God is good I won’t be dead, don’t be sorry. I will be protected god is good and great, 2025. Site-specific installation for Storefront Gallery at Dirt Palace. Photo credit Sindayiganza PhotographyEdwige Charlot: Thank you for taking the time to check out the installation. I’m really proud of how this piece came all together.
Kate Irvin: The title of this mesmerizing installation—God is good I won’t be dead, don’t be sorry. I will be protected god is good and great.—feels like something spoken quietly, to oneself, but insistently, like an incantation or prayer. Can you share where this language comes from and how ideas of faith, protection, and survival shape the work?
EC: Yes, the title is written like an incantation. The words were not spoken to me. They were written in a conversation between a relative and me. The words read like a reassurance and an affirmation. There is a repetition to them, a doubling back. God is good appears twice, at the beginning and at the end, like bookends.
The Haitian Kreyòl translation captures the calling/echo quality I tried to construct visually. Bondye bon, mwen p'ap mouri. Pa regrèt, mwen pral pwoteje, Bondye bon e li gran. The work is a world within a world, a refuge. Installed during the darkest month of the year, this site-specific installation was meant to act as a retreat. A world to lose yourself in during the daytime, and an invitation at night.

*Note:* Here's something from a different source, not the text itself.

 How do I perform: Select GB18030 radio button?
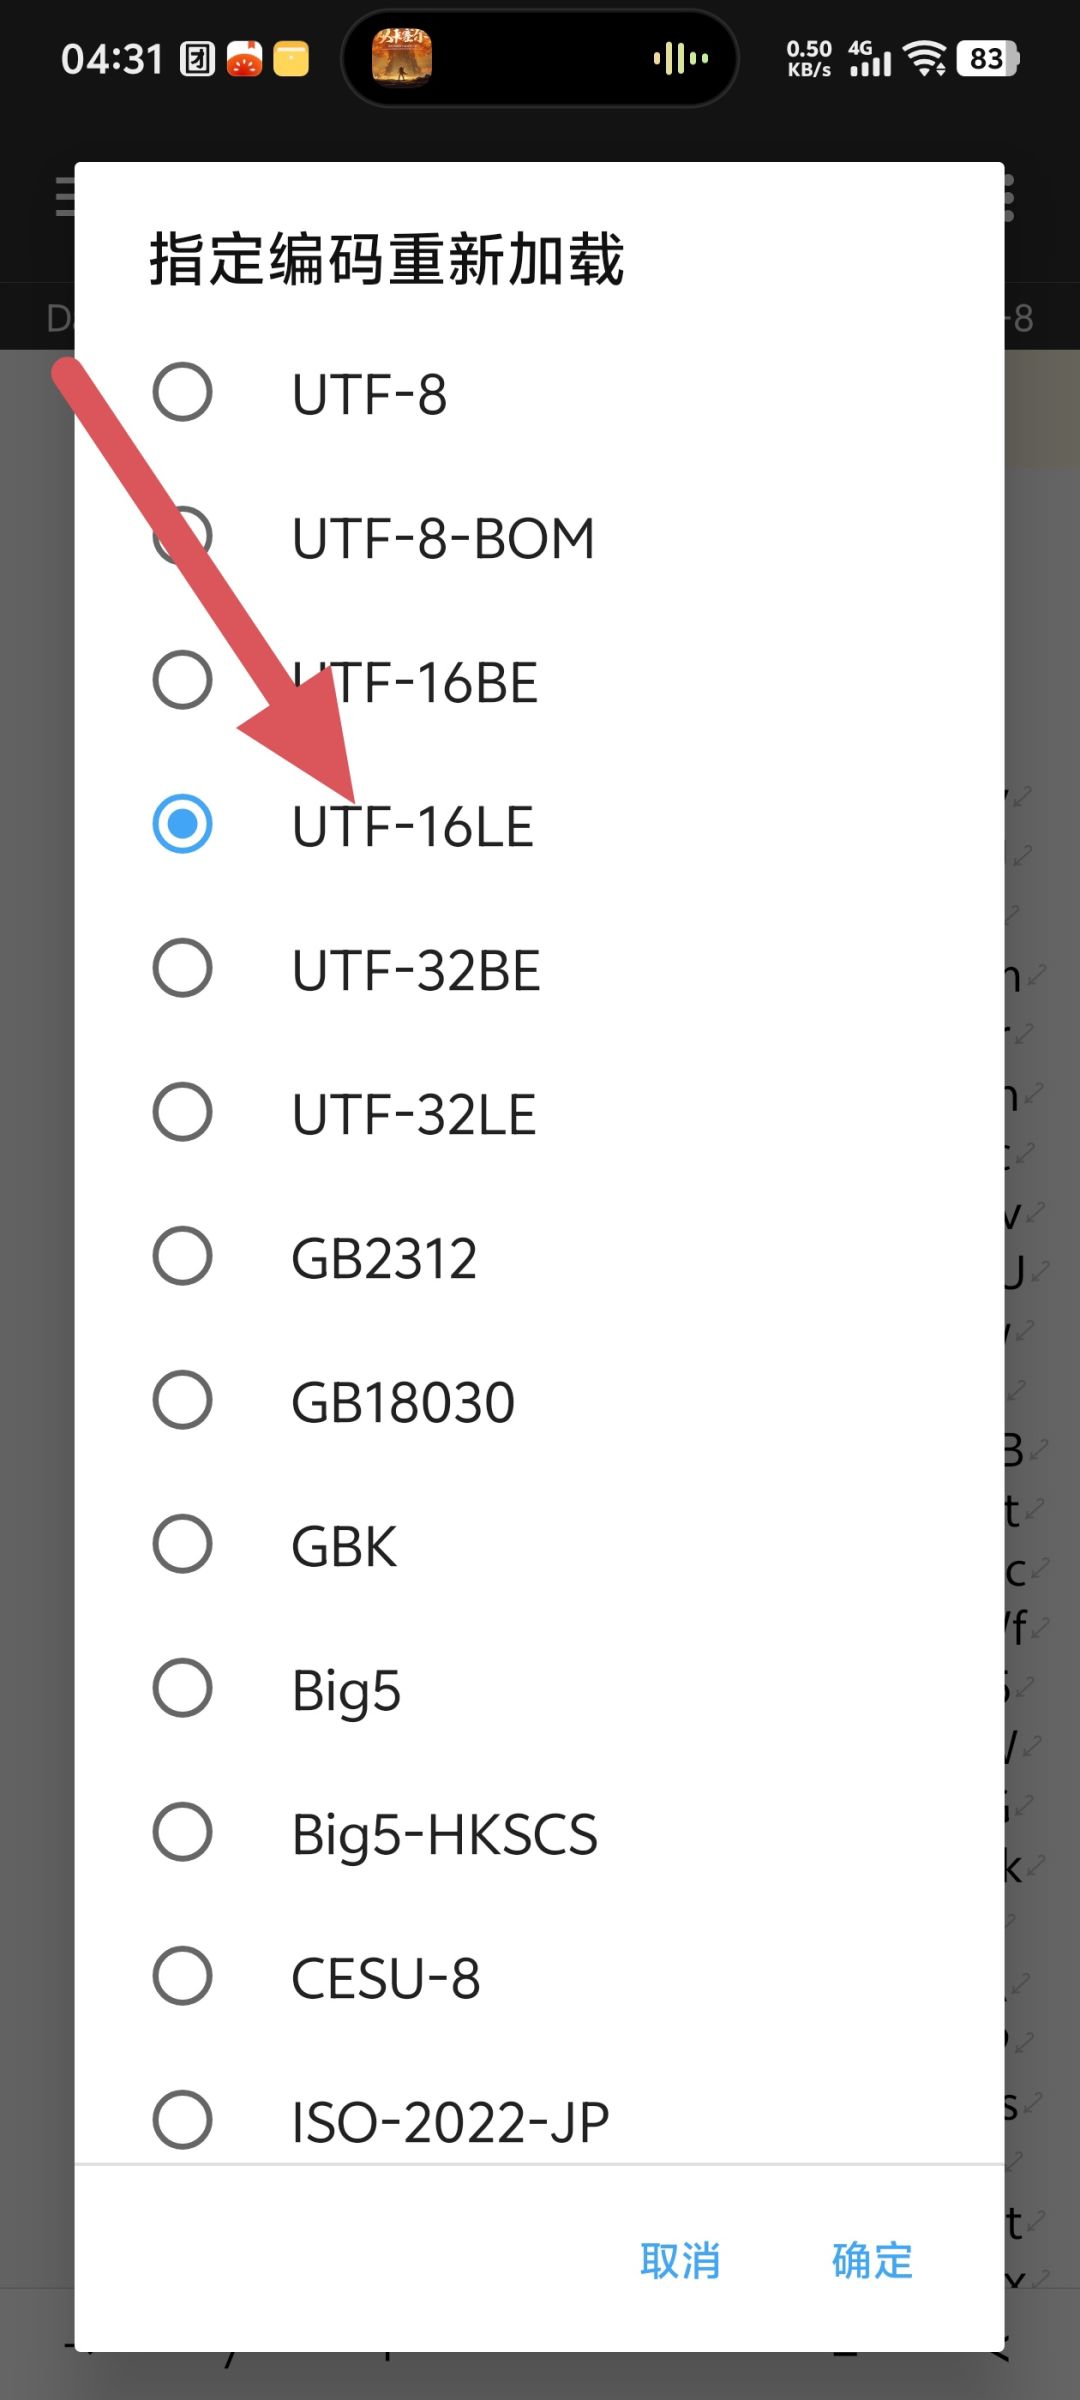pyautogui.click(x=182, y=1400)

The space itself is shelter-like, calling. The title, the arch cutouts modeled after the cloth peristyle, create an opening or portal. The space expands up above and maybe beyond.
This piece, in particular, is a little different from the more altar-like installations I have made in the past. Mitigated by glass and diffused by a film, this piece is, for me, more about an interior experience than an external one. The glass creates a kind of distance. You are looking in or looking through. There is no direct contact, no offering to place.
While I use symbols, shapes, and a visual language rooted in Haitian Catholicism and Vodou, they serve as an organizational principle. Although they are specific, they are also found here in this neighborhood. Among the many churches and buildings of worship, there is a visual language that people in the world recognize. In addition to their religious symbols, we also already have a relationship with the storefront as a place. I leveraged our familiarity with this type of space to create a predictable entry point for the viewer. I hope that type of engagement/offering is special and consent-based. One that can be experienced from afar or up close with this piece, at one’s leisure, interest, and comfort.
I think faith shows up more as creating a devotional space than anything. Not faith as belief necessarily, but faith as practice. The act of making a space where certain feelings can happen. A space set apart.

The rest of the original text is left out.